• [Instructions to follow] Nothing but the lines from the one containing "Unfavorite Fluid Bed Dryer 1 filled star" through the last line of the records below should be written out, each exactly as it stands.
****************
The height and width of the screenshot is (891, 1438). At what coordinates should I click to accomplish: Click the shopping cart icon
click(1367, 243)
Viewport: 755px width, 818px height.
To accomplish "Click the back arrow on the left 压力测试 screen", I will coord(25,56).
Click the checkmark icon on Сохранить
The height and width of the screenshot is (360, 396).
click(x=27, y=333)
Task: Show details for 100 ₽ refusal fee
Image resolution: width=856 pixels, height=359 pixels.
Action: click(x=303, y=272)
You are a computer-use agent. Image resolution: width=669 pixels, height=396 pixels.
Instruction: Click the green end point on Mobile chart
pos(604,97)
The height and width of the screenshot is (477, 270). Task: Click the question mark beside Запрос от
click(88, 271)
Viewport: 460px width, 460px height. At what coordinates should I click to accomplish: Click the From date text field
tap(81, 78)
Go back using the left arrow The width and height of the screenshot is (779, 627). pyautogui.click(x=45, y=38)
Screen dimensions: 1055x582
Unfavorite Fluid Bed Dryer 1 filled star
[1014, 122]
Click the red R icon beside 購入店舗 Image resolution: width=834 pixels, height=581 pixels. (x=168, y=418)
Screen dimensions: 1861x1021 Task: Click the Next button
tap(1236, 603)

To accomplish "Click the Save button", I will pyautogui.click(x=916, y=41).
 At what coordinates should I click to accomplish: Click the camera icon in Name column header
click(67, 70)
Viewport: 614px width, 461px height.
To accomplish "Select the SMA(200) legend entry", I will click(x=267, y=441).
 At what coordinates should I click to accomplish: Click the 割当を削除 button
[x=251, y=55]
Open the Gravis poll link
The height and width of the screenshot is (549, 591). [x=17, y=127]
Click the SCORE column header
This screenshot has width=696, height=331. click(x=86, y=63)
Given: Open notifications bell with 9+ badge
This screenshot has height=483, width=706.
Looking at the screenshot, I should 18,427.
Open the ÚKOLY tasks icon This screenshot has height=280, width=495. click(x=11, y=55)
****************
• [Result]
Unfavorite Fluid Bed Dryer 1 filled star
[1014, 122]
Click the red R icon beside 購入店舗 Image resolution: width=834 pixels, height=581 pixels. (x=168, y=418)
Screen dimensions: 1861x1021 Task: Click the Next button
tap(1236, 603)

To accomplish "Click the Save button", I will pyautogui.click(x=916, y=41).
 At what coordinates should I click to accomplish: Click the camera icon in Name column header
click(67, 70)
Viewport: 614px width, 461px height.
To accomplish "Select the SMA(200) legend entry", I will click(x=267, y=441).
 At what coordinates should I click to accomplish: Click the 割当を削除 button
[x=251, y=55]
Open the Gravis poll link
The height and width of the screenshot is (549, 591). [x=17, y=127]
Click the SCORE column header
This screenshot has width=696, height=331. click(x=86, y=63)
Given: Open notifications bell with 9+ badge
This screenshot has height=483, width=706.
Looking at the screenshot, I should 18,427.
Open the ÚKOLY tasks icon This screenshot has height=280, width=495. click(x=11, y=55)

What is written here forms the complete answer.